PvP And Grouping
PvP
At level 10 you get to participate in PvP, which, depending on your alliance, can be an experience in short-lived ecstasy or overwhelming suffering. For me, the width and breadth of PvP constituted a good day’s worth of engagement, though your mileage may vary. The system doesn’t mix it up too much from a baseline Realm vs. Realm, borrowing heavily from MMO greats of yesteryear like Dark Ages of Camelot and Shadowbane. Roving zerg balls of players in each alliance take on one another and there are some rather interesting siege effects that make checking it out entirely worthwhile.

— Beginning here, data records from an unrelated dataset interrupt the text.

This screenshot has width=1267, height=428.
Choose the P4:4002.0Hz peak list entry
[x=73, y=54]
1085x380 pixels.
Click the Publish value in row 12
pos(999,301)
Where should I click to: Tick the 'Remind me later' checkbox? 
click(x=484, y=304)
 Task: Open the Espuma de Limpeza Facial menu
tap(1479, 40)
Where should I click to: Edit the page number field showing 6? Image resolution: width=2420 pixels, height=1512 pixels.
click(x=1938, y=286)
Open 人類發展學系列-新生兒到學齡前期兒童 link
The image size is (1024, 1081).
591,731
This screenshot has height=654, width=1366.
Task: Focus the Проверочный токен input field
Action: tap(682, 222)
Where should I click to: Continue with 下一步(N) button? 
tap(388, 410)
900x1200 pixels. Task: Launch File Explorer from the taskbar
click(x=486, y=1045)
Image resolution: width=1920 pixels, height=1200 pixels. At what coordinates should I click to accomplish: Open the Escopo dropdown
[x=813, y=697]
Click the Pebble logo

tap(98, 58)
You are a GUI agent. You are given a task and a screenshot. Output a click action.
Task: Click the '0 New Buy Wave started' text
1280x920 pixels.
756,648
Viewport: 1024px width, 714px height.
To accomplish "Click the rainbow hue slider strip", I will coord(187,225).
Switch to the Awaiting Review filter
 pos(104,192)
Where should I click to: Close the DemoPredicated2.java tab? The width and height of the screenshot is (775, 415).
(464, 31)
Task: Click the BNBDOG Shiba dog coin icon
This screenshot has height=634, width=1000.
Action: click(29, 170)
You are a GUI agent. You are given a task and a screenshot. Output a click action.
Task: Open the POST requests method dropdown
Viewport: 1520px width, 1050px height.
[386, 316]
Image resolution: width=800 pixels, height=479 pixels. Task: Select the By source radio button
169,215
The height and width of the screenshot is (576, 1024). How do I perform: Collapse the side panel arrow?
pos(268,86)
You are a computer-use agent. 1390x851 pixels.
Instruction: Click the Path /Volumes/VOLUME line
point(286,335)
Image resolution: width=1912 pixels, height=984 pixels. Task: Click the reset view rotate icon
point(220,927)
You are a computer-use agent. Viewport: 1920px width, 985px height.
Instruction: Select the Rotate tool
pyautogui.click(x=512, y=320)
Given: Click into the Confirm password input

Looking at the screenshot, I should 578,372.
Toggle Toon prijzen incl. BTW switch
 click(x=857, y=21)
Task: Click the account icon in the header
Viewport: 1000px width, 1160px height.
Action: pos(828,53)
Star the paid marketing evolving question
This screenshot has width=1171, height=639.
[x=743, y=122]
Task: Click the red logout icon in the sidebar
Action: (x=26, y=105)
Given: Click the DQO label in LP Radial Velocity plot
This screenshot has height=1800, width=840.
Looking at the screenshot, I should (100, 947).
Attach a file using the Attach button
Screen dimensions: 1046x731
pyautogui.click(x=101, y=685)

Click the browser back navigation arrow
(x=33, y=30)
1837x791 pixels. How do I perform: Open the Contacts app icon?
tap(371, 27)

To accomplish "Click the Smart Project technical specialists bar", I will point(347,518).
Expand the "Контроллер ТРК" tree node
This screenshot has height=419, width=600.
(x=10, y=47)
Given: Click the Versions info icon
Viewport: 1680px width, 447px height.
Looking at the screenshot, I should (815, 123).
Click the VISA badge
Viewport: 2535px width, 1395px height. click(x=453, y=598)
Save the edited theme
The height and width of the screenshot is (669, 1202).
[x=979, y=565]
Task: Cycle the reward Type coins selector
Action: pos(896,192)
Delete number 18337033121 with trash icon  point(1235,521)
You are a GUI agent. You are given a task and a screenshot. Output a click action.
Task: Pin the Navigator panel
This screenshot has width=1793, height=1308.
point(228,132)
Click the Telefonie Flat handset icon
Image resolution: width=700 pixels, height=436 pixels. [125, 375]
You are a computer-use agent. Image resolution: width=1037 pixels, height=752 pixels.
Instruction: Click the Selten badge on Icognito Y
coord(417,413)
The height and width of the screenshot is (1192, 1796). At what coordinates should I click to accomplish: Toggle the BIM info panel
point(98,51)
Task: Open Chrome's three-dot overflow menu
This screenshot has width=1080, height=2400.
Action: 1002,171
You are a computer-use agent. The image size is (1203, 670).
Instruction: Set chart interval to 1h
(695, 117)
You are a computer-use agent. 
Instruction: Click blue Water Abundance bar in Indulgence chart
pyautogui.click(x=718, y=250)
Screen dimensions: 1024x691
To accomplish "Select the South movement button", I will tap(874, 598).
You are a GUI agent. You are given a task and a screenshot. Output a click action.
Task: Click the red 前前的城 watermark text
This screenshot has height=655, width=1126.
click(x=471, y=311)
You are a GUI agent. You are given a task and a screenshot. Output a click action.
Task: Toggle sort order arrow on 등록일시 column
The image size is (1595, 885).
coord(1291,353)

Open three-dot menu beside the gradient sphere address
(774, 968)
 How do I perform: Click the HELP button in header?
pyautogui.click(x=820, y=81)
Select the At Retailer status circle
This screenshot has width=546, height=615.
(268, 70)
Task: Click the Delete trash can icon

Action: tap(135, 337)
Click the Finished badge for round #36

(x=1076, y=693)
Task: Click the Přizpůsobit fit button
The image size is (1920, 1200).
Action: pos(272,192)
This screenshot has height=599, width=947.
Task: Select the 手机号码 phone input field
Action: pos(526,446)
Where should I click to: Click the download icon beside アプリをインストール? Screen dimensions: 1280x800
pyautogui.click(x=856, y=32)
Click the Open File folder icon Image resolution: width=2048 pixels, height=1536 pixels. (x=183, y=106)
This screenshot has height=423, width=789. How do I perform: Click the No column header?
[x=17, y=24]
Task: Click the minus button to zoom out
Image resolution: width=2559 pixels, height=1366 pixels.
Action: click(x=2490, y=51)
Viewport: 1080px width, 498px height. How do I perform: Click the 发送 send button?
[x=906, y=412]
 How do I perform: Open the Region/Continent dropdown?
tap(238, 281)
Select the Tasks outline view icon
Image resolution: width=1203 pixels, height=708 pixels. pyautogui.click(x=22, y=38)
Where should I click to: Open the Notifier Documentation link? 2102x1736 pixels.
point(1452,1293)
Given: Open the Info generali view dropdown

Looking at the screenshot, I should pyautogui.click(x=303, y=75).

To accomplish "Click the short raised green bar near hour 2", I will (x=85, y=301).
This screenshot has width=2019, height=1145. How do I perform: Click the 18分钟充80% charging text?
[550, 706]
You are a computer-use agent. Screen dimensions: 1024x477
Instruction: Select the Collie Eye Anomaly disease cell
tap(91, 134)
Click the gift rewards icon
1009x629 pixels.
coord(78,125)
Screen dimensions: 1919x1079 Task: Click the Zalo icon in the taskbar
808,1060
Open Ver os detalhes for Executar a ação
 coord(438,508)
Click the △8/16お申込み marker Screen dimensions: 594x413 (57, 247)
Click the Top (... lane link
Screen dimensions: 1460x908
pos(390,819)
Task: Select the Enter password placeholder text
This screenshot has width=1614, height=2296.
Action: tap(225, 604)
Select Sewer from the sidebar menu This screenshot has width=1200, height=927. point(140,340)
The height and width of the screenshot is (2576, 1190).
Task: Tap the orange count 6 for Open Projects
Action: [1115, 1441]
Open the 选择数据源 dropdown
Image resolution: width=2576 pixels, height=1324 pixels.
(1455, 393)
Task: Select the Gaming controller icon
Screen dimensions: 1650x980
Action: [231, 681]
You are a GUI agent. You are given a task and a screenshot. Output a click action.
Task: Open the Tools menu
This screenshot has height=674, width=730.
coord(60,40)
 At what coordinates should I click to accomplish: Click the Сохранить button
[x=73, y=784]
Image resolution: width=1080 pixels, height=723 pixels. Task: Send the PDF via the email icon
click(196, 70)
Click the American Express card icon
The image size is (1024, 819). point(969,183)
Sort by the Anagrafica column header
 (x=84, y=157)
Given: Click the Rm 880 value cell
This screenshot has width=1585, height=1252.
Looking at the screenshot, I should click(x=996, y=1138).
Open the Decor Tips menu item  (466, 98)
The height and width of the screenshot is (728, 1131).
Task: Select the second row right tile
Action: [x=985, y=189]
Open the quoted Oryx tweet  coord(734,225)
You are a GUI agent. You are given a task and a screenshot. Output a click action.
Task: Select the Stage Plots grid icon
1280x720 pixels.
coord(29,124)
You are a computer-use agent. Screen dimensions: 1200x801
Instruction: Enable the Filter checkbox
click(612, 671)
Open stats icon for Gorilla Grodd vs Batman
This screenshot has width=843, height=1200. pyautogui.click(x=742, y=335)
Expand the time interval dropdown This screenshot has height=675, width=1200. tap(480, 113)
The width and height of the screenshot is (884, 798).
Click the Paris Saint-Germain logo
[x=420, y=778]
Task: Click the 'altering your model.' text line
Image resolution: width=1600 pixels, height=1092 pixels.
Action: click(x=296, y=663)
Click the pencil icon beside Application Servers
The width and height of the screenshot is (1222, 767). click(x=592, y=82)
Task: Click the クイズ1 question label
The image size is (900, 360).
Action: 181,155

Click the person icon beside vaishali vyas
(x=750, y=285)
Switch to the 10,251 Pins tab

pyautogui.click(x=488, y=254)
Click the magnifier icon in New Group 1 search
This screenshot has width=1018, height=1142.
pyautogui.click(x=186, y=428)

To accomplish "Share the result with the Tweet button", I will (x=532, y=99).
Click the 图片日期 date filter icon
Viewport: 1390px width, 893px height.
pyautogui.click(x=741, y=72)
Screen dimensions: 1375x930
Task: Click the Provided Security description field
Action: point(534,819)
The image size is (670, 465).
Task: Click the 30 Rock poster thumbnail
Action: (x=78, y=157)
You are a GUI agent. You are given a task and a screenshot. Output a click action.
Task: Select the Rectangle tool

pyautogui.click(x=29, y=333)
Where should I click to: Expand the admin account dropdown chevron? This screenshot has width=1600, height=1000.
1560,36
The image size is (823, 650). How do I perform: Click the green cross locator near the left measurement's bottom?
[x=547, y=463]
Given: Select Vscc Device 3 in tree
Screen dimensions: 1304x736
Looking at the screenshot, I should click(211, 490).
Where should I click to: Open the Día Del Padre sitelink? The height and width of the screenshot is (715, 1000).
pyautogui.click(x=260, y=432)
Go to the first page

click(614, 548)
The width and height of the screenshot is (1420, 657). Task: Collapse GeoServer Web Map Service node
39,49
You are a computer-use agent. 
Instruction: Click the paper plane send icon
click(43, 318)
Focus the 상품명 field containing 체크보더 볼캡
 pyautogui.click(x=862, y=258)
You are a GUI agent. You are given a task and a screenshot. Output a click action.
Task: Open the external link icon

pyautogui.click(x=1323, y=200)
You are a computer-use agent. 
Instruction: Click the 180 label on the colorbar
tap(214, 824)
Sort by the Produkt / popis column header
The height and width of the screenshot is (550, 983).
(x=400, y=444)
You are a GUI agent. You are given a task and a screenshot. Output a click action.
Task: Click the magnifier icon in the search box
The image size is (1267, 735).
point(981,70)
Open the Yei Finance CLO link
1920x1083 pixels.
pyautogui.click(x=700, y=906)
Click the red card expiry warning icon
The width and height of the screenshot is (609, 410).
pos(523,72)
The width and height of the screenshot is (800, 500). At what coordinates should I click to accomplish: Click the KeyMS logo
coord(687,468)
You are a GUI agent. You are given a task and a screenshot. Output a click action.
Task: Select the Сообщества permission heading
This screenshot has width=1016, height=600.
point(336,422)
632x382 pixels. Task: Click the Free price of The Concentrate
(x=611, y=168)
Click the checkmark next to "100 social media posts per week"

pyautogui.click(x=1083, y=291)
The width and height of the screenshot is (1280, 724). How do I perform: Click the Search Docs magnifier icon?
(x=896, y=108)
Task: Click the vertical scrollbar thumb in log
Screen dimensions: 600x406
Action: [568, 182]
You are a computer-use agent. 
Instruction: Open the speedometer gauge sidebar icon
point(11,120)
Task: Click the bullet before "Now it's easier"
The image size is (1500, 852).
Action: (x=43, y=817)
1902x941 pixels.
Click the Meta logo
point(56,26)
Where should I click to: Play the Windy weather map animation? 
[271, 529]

Unfortunately, PvP in The Elder Scrolls Online commits one of the classic offenses in MMO design as gameplay starts to boil down and one alliance steamrolls over the entire campaign map, forcing an exodus of opposition players to other campaigns. All the keeps look the same and have the same interiors, distance between points of interest is vast, and nearly all siege engagements repeat in much the same way. If you are keen on displaying an earned title from your PvP campaign, you could get great enjoyment out of the system as it stands. The key to victory is simple: follow the zerg ball and you’ll win, unless their zerg ball is bigger than your zerg ball.
Grouping
I can’t say enough how truly terrible grouping is in The Elder Scrolls Online. Except for a small portion of the eight-minute-long group dungeons, of which there are only a small handful, grouping is utterly pointless. All quests throughout the game are completed singularly, and cooperative play is non-existent. Players are playing a single-player game next to other people who are also playing an unrelated single-player game. If both players in a group are not on the precise same objective state in a quest, they will see different instances of environments. Half of the time, players in groups can’t see the other person in the group due to the flakey way in which instances are handled. Players do not get credit for the kills of group members, whether it is against standard enemies or bosses.
There are no parts of quests where players need help from other players, and there aren’t any quests that you can do with another person. Grouping is boiled down to just being able to track where another player is in the game world that you’re both playing simultaneously.
Unless you have a very strong pre-nuptial agreement in place and your marriage lacks drama, do not play this game grouped with your spouse.